"""
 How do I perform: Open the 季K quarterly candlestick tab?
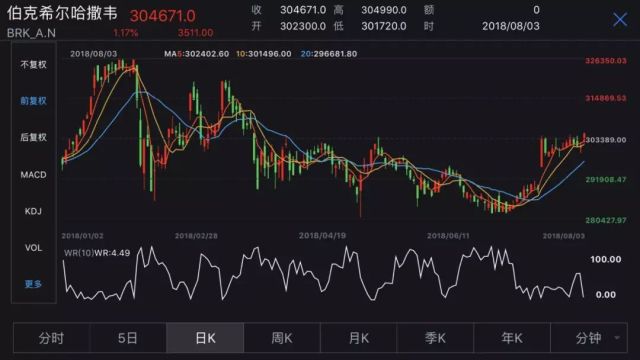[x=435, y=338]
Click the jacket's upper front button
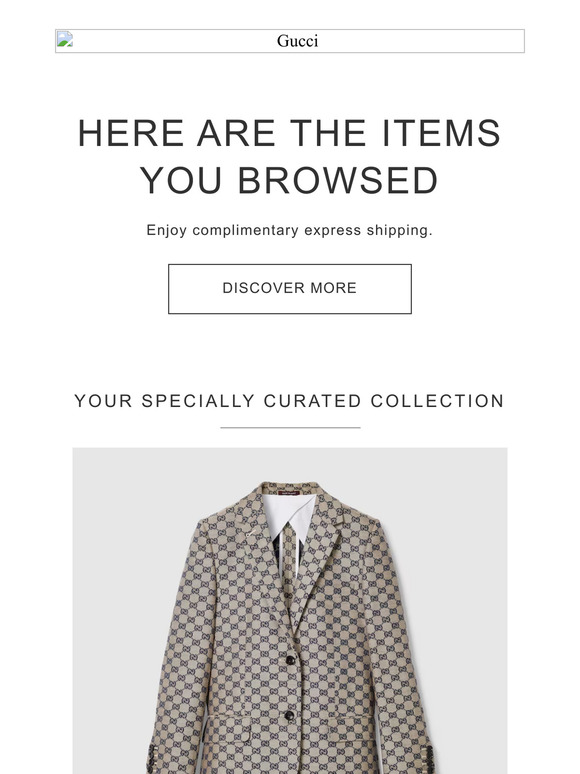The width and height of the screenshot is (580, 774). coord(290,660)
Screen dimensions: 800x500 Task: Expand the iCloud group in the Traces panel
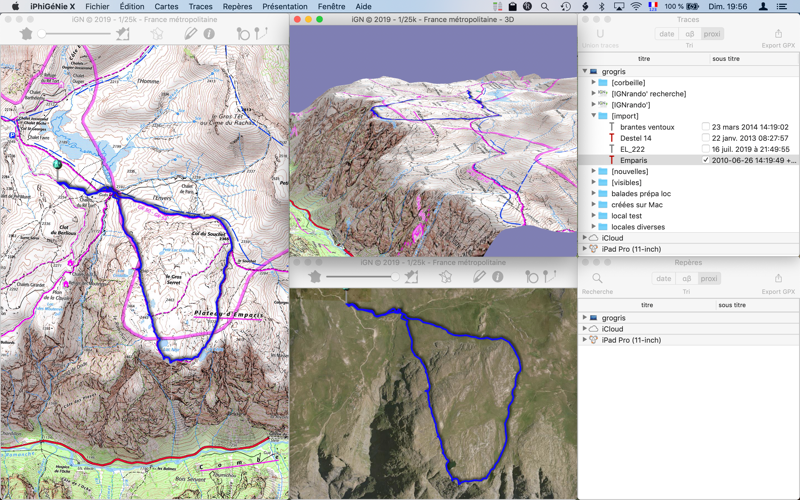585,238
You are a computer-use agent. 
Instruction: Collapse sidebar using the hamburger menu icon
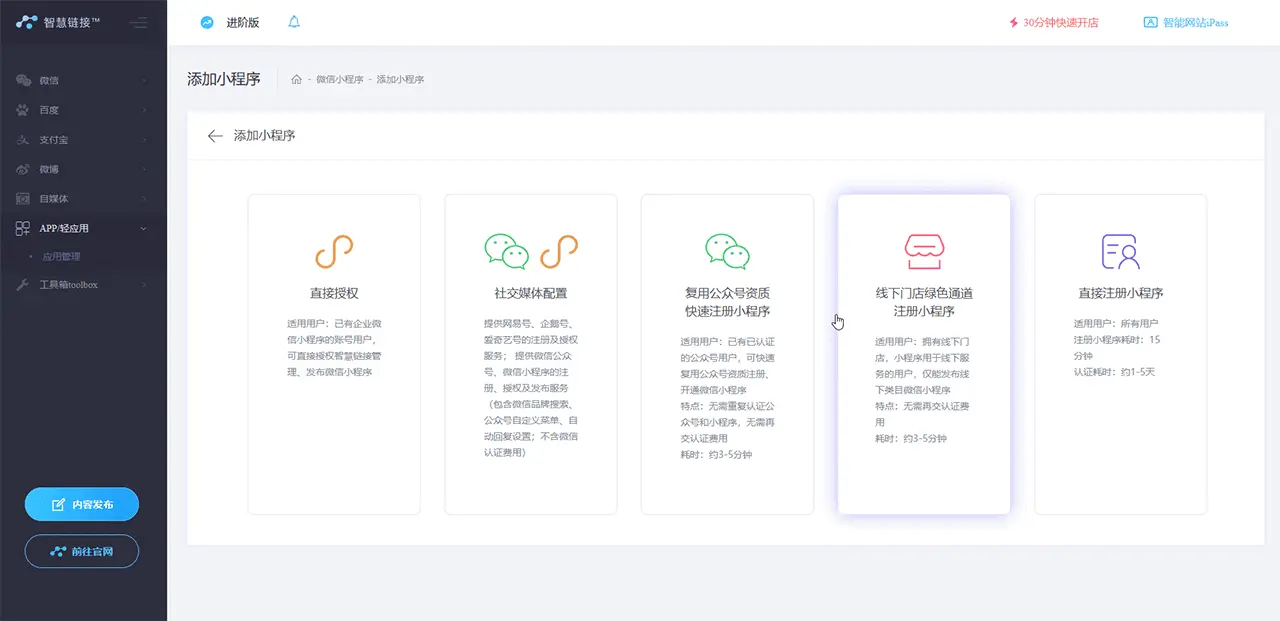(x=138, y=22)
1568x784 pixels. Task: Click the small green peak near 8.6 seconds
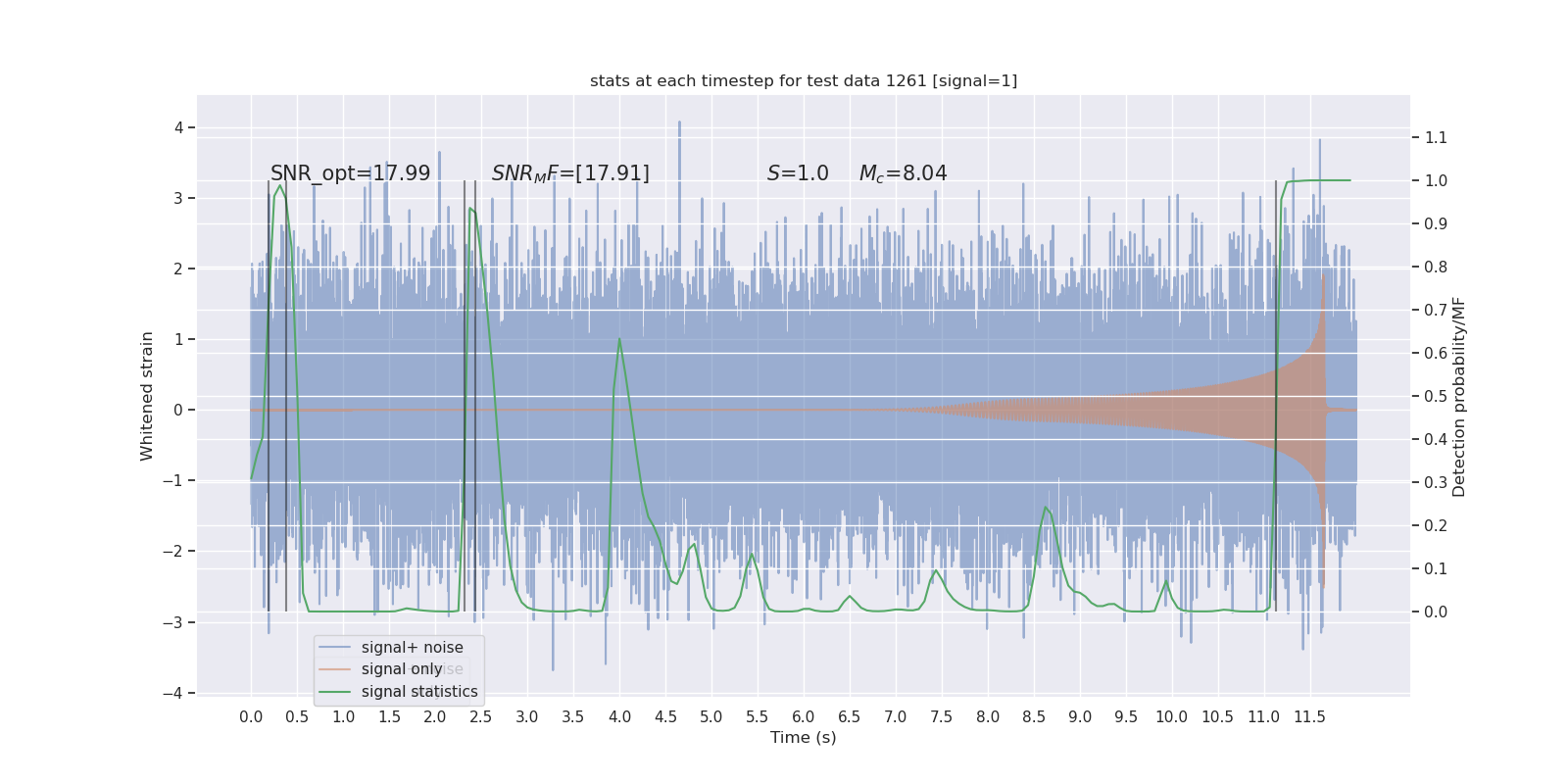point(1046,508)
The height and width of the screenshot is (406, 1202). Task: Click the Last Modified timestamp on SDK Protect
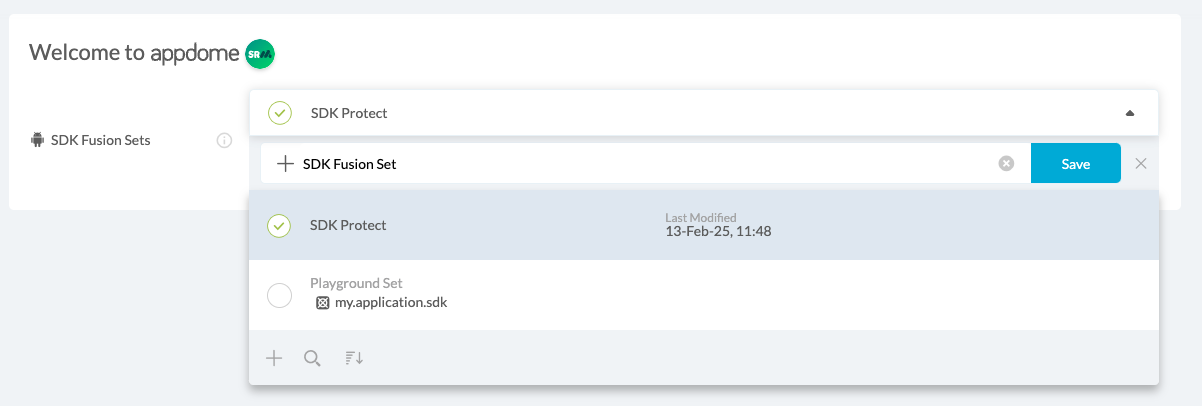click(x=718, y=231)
"""
"""
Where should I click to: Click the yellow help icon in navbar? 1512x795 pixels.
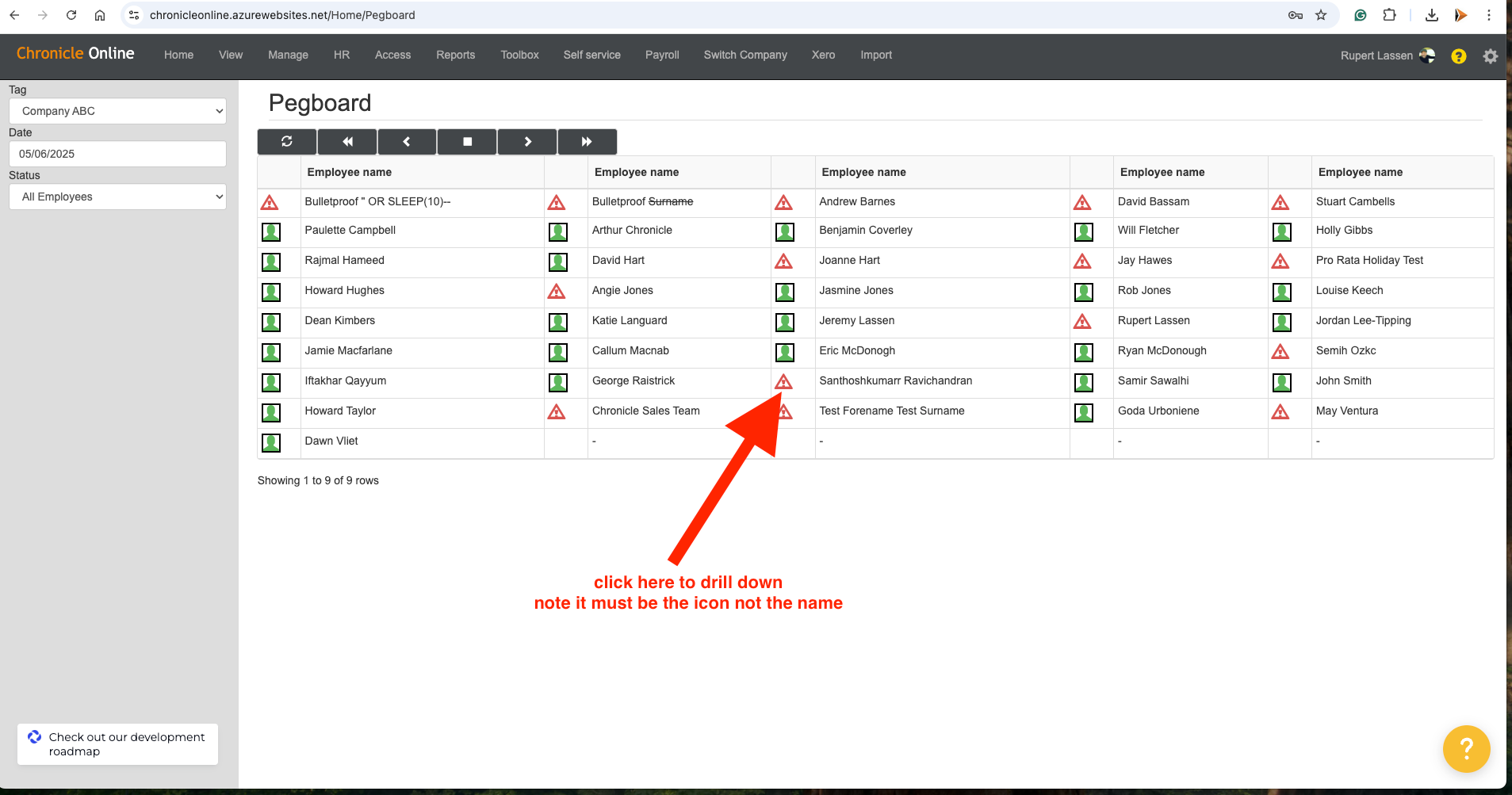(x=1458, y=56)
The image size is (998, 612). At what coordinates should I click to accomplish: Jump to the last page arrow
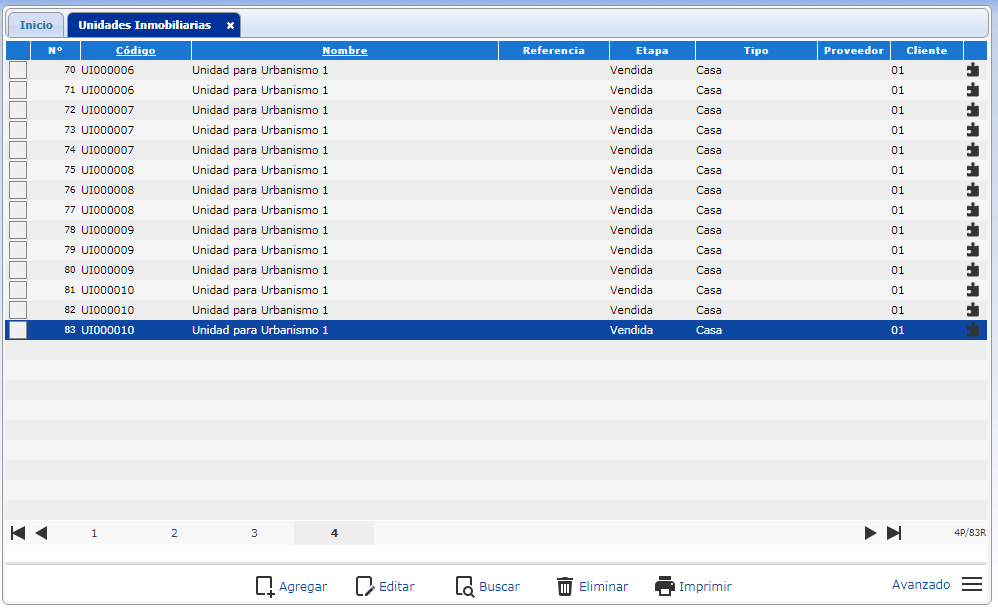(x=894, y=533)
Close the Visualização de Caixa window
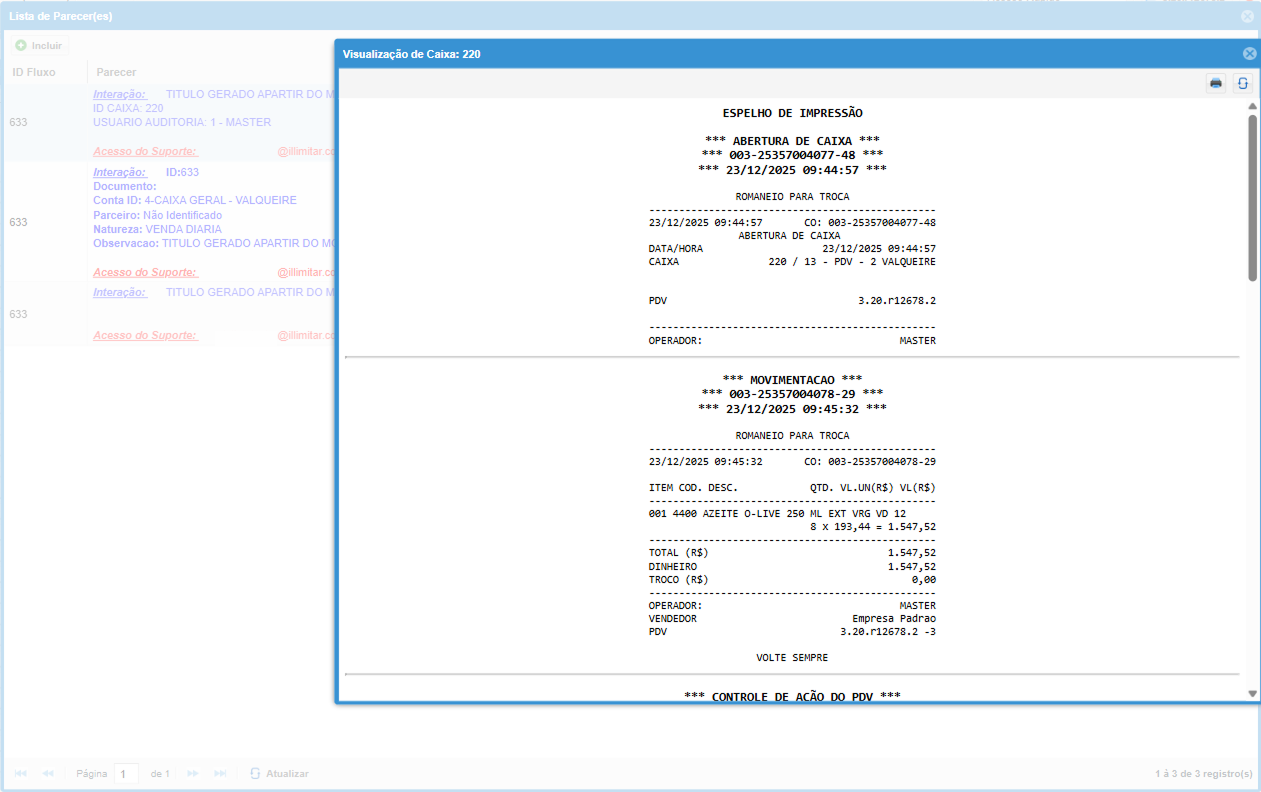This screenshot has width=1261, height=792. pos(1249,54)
"""
Instructions for the task:
From the records above, copy only the lines running from the line holding "Click the jacket's upper front button" through the line holding "You are a computer-use agent.", with no pictures.

Reply:
Click the jacket's upper front button
The width and height of the screenshot is (580, 774). coord(290,660)
Screen dimensions: 800x500 Task: Expand the iCloud group in the Traces panel
585,238
You are a computer-use agent. 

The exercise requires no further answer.